» Provided text:
----------------------------------------

Areopagitica and Other Prose Works

Areopagitica and Other Prose Works Summary and Analysis of "Areopagitica" Part Two

Summary (Value of Reading and Impossibility of Good Censorship)

The first section of "Areopagitica" argues that only corrupt and tyrannical societies have instituted censorship laws. The next makes an argument based on the nature of those laws, rather than their history. First, Milton speaks to the value of reading. Then, he argues that censorship laws are inherently ineffectual.

To testify to the value of reading, Milton first turns to the Bible. He points out that both Moses and Daniel from the Old Testament, and Paul, the New Testament writer, were all learned men. Paul especially “thought it no defilement to insert into Holy Scripture the sentences of three Greek poets,” even though those poets were not Christians. He does briefly reference the story of Saint Jerome, who dreamed that an angel reprimanded him for spending too much time with Greek literature, when he could be studying the Bible. However, Milton argues that given the example set by Paul, Jerome must have been mistaken.

----------------------------------------

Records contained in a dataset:

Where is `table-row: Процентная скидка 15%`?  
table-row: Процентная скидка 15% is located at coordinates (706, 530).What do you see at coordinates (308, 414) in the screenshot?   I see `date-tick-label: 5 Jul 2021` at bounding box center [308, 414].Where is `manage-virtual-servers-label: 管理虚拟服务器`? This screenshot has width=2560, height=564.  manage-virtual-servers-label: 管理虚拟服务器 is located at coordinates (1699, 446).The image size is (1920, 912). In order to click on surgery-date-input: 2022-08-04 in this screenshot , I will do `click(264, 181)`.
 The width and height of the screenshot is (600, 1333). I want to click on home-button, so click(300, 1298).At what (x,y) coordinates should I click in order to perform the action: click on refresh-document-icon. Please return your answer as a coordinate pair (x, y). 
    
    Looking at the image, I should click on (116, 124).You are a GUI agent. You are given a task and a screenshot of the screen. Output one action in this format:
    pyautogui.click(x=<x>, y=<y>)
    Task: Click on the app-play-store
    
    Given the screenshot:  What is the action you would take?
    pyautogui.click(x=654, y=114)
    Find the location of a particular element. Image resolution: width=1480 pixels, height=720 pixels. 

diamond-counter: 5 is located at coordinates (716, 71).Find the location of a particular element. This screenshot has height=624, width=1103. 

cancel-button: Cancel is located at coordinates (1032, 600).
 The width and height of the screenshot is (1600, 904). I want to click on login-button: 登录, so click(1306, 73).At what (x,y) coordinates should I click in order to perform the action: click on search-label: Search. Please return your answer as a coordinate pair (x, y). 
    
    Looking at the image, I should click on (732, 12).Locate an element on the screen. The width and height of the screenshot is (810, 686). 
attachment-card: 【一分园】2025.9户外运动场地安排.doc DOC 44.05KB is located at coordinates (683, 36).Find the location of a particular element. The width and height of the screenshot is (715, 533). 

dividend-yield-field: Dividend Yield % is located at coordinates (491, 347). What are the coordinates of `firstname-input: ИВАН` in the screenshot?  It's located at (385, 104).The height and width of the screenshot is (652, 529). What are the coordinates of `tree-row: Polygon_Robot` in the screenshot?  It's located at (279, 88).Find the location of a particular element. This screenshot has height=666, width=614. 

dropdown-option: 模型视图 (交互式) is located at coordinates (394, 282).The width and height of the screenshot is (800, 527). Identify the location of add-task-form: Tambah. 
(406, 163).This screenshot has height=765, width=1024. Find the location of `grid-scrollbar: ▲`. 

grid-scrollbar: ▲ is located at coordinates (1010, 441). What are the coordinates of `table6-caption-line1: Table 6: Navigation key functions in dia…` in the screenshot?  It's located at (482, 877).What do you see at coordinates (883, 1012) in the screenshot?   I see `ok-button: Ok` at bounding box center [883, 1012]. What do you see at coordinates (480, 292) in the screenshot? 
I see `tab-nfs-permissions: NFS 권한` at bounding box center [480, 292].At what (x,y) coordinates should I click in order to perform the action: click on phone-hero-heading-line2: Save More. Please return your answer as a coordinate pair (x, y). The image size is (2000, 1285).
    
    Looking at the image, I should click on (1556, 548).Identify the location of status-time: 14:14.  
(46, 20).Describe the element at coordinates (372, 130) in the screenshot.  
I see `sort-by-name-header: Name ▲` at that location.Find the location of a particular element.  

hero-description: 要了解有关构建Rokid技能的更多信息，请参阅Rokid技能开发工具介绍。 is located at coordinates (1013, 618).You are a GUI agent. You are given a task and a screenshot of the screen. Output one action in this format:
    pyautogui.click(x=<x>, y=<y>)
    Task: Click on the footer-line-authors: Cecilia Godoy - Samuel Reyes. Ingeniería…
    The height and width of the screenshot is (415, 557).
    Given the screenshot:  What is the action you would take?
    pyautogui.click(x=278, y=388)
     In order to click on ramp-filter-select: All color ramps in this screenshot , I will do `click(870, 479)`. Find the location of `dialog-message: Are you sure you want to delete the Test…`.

----------------------------------------

» What to produce: In the "Areopagitica" summary above, which biblical figures does Milton point to as learned men? List each one.

» Answer:
Moses
Daniel
Paul